Kapolri Jenderal Listyo Sigit Prabowo menanggapi dengan bijak, menyatakan bahwa Polri terbuka terhadap kritik dan tidak mempermasalahkan lirik lagu tersebut.

Kisah Sukatani bukanlah yang pertama dalam sejarah Indonesia. Pada era Orde Baru, musisi legendaris Iwan Fals pernah merasakan pahitnya berhadapan dengan rezim otoriter. Lagu-lagunya yang kritis terhadap pemerintah membuatnya menjadi target pengawasan ketat.
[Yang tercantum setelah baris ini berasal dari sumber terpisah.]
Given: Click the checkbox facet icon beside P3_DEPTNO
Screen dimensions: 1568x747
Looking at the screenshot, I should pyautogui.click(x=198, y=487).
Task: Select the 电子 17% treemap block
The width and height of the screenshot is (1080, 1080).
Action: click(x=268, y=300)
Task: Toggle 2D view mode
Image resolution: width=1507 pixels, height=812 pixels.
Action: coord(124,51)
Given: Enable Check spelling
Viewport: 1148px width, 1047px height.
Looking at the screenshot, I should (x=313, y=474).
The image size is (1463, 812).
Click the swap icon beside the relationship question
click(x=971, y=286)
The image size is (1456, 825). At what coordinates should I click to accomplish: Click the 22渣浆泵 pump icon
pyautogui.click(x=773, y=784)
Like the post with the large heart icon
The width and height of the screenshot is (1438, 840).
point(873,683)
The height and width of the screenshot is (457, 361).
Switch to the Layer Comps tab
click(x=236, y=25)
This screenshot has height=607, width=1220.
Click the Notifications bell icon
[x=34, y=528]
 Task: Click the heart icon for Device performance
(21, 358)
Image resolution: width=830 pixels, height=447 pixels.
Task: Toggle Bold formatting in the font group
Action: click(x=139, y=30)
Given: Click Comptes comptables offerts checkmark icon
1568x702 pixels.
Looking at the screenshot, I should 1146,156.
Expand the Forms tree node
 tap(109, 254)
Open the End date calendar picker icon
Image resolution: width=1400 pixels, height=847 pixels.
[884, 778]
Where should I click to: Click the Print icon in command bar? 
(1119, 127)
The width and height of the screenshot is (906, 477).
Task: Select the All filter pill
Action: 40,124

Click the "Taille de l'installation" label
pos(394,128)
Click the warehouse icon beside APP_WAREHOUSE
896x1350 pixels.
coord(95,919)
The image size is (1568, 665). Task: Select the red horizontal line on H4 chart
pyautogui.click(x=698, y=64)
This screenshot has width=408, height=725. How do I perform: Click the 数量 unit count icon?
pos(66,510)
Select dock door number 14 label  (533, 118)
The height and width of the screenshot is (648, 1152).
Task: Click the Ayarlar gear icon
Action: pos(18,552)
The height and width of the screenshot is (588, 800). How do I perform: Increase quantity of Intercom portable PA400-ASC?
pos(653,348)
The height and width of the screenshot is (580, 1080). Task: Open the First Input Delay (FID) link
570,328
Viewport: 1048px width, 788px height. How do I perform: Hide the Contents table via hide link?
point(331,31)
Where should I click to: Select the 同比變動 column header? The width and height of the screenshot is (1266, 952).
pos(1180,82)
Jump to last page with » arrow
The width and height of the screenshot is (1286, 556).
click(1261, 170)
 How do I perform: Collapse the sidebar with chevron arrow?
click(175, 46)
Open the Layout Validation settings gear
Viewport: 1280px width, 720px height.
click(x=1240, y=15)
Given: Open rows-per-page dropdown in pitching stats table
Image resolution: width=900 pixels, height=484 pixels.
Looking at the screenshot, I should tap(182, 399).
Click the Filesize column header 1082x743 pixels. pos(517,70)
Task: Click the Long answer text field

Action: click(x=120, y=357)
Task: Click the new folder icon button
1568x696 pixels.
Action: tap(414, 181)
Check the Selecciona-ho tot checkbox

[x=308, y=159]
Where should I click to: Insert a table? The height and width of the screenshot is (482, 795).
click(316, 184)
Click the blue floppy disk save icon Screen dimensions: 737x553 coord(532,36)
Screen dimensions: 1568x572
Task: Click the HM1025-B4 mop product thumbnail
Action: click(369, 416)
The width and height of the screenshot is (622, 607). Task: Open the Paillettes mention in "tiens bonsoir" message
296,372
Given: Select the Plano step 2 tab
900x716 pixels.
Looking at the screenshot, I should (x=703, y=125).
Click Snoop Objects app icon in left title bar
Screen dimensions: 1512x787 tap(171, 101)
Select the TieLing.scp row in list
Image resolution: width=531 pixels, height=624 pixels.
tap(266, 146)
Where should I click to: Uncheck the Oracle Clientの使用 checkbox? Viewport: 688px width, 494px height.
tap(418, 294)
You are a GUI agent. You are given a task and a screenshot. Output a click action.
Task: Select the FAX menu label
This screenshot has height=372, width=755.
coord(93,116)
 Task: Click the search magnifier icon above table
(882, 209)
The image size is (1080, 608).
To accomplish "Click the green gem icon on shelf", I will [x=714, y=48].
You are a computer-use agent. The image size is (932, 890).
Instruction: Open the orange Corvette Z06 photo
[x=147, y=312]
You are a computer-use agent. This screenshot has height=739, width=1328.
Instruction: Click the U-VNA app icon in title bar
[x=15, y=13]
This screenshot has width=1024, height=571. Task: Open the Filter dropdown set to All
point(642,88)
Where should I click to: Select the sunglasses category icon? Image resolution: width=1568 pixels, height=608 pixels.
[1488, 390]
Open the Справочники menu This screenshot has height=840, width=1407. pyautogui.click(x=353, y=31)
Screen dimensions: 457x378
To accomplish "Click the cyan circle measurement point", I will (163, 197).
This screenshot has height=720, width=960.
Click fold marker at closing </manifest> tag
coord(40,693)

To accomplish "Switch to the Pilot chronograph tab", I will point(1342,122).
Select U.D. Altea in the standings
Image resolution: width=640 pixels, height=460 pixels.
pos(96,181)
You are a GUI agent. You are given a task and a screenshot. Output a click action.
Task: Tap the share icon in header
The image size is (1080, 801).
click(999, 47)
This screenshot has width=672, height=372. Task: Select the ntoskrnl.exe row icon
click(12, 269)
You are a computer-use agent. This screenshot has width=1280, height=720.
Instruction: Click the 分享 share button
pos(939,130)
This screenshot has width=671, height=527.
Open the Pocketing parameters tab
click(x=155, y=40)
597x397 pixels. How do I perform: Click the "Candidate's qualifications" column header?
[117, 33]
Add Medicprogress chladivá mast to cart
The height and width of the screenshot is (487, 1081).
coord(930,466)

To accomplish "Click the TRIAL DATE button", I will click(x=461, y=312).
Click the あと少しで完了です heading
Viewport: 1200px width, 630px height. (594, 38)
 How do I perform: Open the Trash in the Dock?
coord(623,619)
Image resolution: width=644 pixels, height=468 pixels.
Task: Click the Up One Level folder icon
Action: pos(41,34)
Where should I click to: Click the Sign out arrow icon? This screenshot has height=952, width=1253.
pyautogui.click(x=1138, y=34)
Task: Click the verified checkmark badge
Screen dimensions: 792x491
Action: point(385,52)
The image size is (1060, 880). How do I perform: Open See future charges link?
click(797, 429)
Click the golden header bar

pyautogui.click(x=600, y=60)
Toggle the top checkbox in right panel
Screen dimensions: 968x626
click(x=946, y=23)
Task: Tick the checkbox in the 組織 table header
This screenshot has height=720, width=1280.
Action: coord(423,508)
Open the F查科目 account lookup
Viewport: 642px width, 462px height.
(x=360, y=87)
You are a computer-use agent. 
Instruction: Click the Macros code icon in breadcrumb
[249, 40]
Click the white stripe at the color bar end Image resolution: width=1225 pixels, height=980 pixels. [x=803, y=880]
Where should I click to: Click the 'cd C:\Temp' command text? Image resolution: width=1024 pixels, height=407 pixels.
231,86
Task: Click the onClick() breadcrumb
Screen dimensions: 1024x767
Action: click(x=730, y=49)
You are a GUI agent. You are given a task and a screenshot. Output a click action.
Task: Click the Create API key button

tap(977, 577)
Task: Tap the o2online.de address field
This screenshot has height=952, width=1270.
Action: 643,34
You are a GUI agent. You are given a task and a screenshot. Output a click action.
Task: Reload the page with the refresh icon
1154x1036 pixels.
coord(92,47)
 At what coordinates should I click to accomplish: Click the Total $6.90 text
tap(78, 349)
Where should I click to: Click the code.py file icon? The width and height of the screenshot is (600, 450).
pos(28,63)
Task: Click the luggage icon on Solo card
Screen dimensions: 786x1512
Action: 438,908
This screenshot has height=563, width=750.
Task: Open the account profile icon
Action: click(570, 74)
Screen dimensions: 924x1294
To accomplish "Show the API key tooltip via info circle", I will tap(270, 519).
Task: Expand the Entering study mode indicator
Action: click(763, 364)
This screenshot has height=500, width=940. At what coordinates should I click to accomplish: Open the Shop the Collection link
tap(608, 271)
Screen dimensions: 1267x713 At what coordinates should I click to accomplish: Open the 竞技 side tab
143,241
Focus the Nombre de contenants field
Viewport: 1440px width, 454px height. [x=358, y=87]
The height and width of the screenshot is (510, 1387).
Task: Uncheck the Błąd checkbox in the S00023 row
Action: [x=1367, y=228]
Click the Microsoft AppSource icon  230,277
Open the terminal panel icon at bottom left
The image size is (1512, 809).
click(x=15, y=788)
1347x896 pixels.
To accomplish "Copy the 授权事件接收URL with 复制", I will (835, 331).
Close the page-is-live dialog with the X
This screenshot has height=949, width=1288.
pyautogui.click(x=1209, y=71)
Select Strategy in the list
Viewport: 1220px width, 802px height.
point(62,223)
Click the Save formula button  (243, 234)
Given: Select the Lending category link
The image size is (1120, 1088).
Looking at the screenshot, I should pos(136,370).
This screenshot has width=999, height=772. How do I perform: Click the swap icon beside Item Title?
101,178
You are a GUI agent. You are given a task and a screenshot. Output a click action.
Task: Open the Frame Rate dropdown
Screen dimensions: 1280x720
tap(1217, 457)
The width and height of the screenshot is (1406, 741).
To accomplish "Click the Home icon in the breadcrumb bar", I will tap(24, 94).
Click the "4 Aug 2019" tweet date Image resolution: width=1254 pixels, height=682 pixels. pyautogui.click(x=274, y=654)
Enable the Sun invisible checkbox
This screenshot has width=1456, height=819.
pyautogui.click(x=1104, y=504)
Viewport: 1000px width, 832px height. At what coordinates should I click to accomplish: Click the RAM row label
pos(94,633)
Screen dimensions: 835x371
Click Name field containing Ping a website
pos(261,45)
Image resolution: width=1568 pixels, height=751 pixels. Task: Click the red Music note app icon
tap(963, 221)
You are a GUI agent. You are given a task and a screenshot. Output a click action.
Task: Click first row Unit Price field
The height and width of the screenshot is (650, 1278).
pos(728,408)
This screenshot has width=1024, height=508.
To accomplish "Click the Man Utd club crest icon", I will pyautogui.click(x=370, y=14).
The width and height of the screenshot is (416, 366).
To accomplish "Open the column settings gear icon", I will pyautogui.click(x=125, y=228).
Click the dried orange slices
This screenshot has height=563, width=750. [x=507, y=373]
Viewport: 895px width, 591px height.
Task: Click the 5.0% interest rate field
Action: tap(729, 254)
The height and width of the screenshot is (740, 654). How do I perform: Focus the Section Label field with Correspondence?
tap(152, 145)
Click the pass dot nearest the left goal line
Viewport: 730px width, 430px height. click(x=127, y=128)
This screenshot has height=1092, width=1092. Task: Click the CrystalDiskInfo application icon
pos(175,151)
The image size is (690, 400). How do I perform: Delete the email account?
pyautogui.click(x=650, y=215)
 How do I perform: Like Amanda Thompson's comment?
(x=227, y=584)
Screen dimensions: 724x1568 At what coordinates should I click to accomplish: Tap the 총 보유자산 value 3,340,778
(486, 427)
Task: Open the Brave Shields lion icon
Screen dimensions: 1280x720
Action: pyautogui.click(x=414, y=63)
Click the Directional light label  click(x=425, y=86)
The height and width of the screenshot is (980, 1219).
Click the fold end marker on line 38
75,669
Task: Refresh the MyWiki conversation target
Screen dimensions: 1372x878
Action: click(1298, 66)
Pada tahun 1984, Iwan Fals ditangkap dan dipenjara karena lagu "Mbombardir Sri Lanka" yang dianggap mengkritik kebijakan pemerintah saat itu. Penangkapan ini menandai salah satu babak kelam dalam sejarah kebebasan berekspresi di Indonesia.

Selain Iwan Fals, seniman lain seperti Djoko Pekik juga mengalami tekanan serupa. Djoko Pekik, seorang pelukis ternama, pernah dipenjara karena tuduhan terlibat dengan Partai Komunis Indonesia (PKI) saat aktif di Lembaga Kebudayaan Rakyat (Lekra).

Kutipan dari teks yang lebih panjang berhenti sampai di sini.